Live tracking Covid19 cases
The first quarter of 2020 is undoubtedly a bad continuation of December 2019 for the globe. Under various severe lockdown in China, the Coronavirus finally escaped and swept the world …
The picture below is a live update of the daily increase of Covid19 patient numbers in different countries (please lay the phone horizontally for a better view). The vertical axis here represents the moving average of seven days (today, three days before and after). Why use the moving average? Because the data update time varies from place to place, occasional delays can cause inaccuracies. Moreover, the diagnosis of the patient is still not accurate, after all, most people are isolated at home. The speed of outbreaks varies from place to place. Here, we assume that when the daily increase of cases exceeds 30, it is the beginning of a full outbreak. The horizontal axis in the figure below shows the number of days after a full outbreak.
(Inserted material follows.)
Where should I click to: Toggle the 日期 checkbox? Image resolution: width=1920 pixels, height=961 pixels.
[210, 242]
This is what it looks like by dividing the population size.
The Covid19 is a terrible infectious disease, the infection rate is very high! Scientists usually use R0 (basic infection number) to reflect the severity of infectious diseases. In layman’s terms, R0 measures how many people a person gets sick. Here, we tell a little story, there was once an Indian guy bet with a king who loves chess, requests rice from the King with a simple counting strategy, he said: I do n’t want much. Put one in the first grid of the chessboard and two in the second grid. Each grid after that is twice the size of the previous grid. That ’s all. . The king thought to himself, it’s only a chess board, so he readily agreed. The twist of the story is the end when the king realized this was a trick, and the entire country will soon loose all its rice to this guy. Someone has done calculations, and the last rice required is 18,446,744,073,709,551,615 grains, which is enough for people all over the world to eat for hundreds of years.
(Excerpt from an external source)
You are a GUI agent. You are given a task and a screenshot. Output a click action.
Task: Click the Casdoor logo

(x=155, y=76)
Connect this story with the covid pandamic situation. If one person transmits one person a day, there is no need to go through the whole chess board and every single person on this planet will become sick. When the R0 value is less than 1, the infectious disease is controllable, but it is currently known that the R0 of the Coronavirus is greater than 1.
Thanks to Financial Times and John Burn-Murdoch for the ideas.
Appendix
data = read_csv("covid19.csv", col_types = cols(dateRep = col_date(format = "%d/%m/%Y"))) %>%
group_by(., countriesAndTerritories) %>%
mutate(., total_case = sum(cases)) %>%
mutate(., from_day0 = as.numeric(dateRep - min(dateRep, na.rm=T))) %>%
arrange(., countriesAndTerritories, from_day0) %>%
mutate(., cumsum = cumsum(cases)) %>%
mutate(., ma = rollapply(cases, 7, mean, align='right', fill=list("extend", NA))) %>%
ungroup
first_date_over_30_country = data %>% group_by(., countriesAndTerritories) %>%
filter(., ma > 30) %>%
mutate(., first_date_over_30 = min(dateRep, na.rm = T)) %>%
select(., countriesAndTerritories, first_date_over_30) %>% unique
working_data = data %>%
left_join(., first_date_over_30_country, by = "countriesAndTerritories") %>%
filter(., !is.na(first_date_over_30)) %>%
group_by (countriesAndTerritories) %>%
filter(., dateRep >= first_date_over_30) %>%
mutate(., days = as.numeric(dateRep-first_date_over_30)) %>%
filter(., total_case > 1000) %>% ungroup